I want to calculate the Area Under the Receiver Operating Characteristics (AUROC) of my multi-class predictions. However, I don’t know which value to trust.
PyTorch Lightning comes with an AUROC metric. However, whether you call it on the final activation values or after categorizing it both gives different results.
Also, both values do not match the AUROC calculation found in scikit-learn.
Here is a standalone version:
from pl_bolts.models import LitMNIST
import pytorch_lightning as pl
from pytorch_lightning.metrics.classification import AUROC
from pytorch_lightning.metrics.functional import to_categorical
# https://github.com/reiinakano/scikit-plot
# pip install scikit-plot | conda install -c conda-forge scikit-plot
import matplotlib.pyplot as plt
import scikitplot as skplt
pl.seed_everything(0)
# model
model = LitMNIST(batch_size=64)
trainer = pl.Trainer(max_epochs=1, deterministic=True)
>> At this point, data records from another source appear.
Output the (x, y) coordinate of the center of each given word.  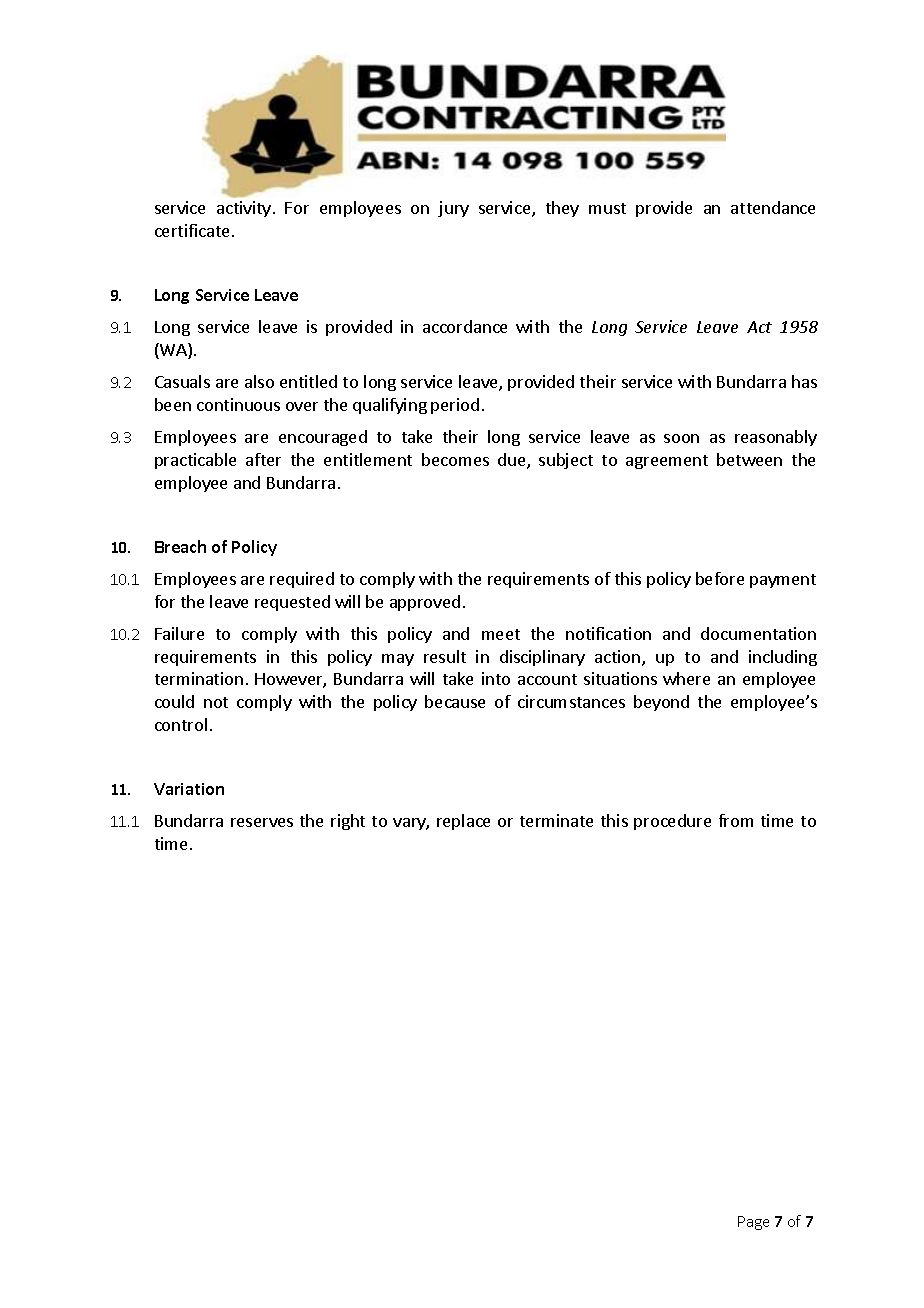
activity (244, 209)
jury (453, 209)
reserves (262, 822)
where (686, 678)
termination (199, 678)
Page (753, 1223)
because (455, 701)
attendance (773, 207)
# train 1 epoch to expect decent results from auroc
trainer.fit(model)
# prevent grad error
model.freeze()
pl_auroc = AUROC()
for i, batch in enumerate(model.test_dataloader()):
# get a prediction
x, target = batch
print(i, x.shape, target.shape)
predict = model(x)
# auroc with activations per class
print(pl_auroc(predict, target))
# auroc after converting activations to categories
predict_cat = to_categorical(predict)
print(pl_auroc(predict_cat, target))
# use scikit-learn with a simplified interface
predict_np = predict.numpy() # .cpu()
target_np = target.numpy() # .cpu()
skplt.metrics.plot_roc(target_np, predict_np) # reversed order
plt.show()
# predictions versus target
print(list(zip(predict_cat.numpy(), target.numpy())))
# 3 predctions is enough
if i >= 2:
break
And this is the output from the above script:
# output batch 1:
# AUROC on activation: tensor(0.3796)
# AUROC on category: tensor(0.1111)
# AUROC scikit-learn micro-average: 0.98
# macro-average: 0.94
# (predict, target):
# [(7, 7), (2, 2), (1, 1), (0, 0), (4, 4), (1, 1), (4, 4), (9, 9), (6, 5), (9, 9), (0, 0), (6, 6), (9, 9), (0, 0), (1, 1), (5, 5), (9, 9), (7, 7), (2, 3), (4, 4), (9, 9), (6, 6), (6, 6), (5, 5), (4, 4), (0, 0), (7, 7), (4, 4), (0, 0), (1, 1), (3, 3), (1, 1), (3, 3), (4, 4), (7, 7), (2, 2), (7, 7), (1, 1), (2, 2), (1, 1), (1, 1), (7, 7), (4, 4), (2, 2), (3, 3), (5, 5), (1, 1), (2, 2), (4, 4), (4, 4), (6, 6), (3, 3), (5, 5), (5, 5), (6, 6), (0, 0), (4, 4), (1, 1), (9, 9), (5, 5), (7, 7), (2, 8), (9, 9), (3, 3)]
# output batch 2:
# AUROC on activation: tensor(0.4407)
# AUROC on category: tensor(0.0678)
# AUROC scikit-learn micro-average: 0.97
# macro-average: 0.94
# output batch 3:
# AUROC on activation: tensor(0.4038)
# AUROC on category: tensor(0.0962)
# AUROC scikit-learn micro-average: 0.93
# macro-average: 0.93
The AUROC values from pytorch_lightning.metrics.classification.AUROC
seem to be completely off.
Am I using AUROC wrong here?
p.s. Maybe a metric
category is necessary for this type of question?